SOURCE: Oceanaut

November 02, 2007 11:04 ET

Oceanaut, Inc. Announces Date of Conference Call to Discuss the Proposed Acquisition of the Nine Dry Bulk Carriers

ATHENS, GREECE--(Marketwire - November 2, 2007) - Oceanaut, Inc., (AMEX: OKN) (AMEX: OKN.U) (AMEX: OKN.WS) (the "Company" or "Oceanaut") today announced that members of its management, along with a representative of the Restis family, will hold a conference call on Thursday, November 08, 2007 at 10:00 a.m. EST for its shareholders concerning the proposed acquisition of the nine dry bulk carriers from companies associated with members of the Restis family, including four secondhand vessels and five newbuildings, all as more fully described in the preliminary proxy statement filed on October 24, 2007 with the Securities and Exchange Commission.

Conference Call details:

Participants should dial into the call 10 minutes before the scheduled time using the following numbers: 1866 819 7111 (from the US), 0800 953 0329 (from the UK) or +44 1452 542 301 (from outside the US). Please quote "Oceanaut."

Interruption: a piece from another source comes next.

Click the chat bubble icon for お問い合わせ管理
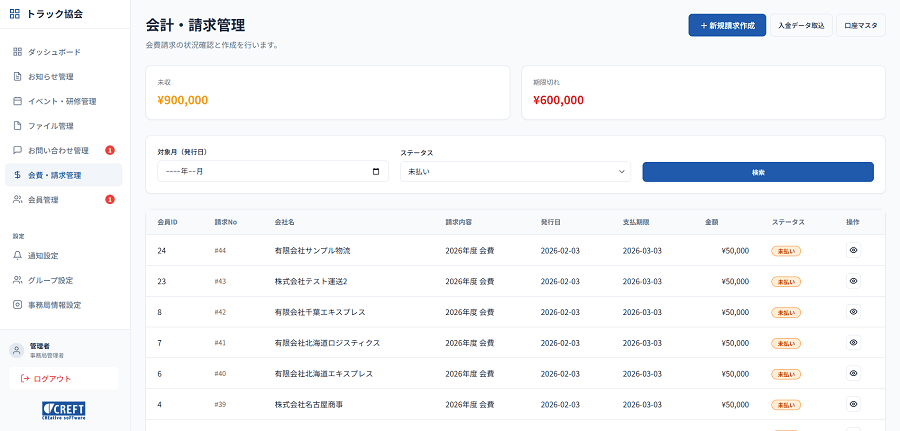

In case of any problem with the above numbers, please dial 1 866 223 0615 (from the US), 0800 694 1503 (from the UK) or +44 1452 586 513 (from outside the US). Quote "Oceanaut."

A telephonic replay of the conference call will be available until November 15, 2007 by dialing 1866 247 4222 (from the US), 0800 953 1533 (from the UK) or +44 1452 550 000 (from outside the US). Access Code: 23271374#

Slides and audio webcast:

There will also be a live slides webcast of the conference call, through the Oceanaut website (www.oceanautinc.com). The webcast and the slides will remain archived on the website in the Investor Relations section under Presentations.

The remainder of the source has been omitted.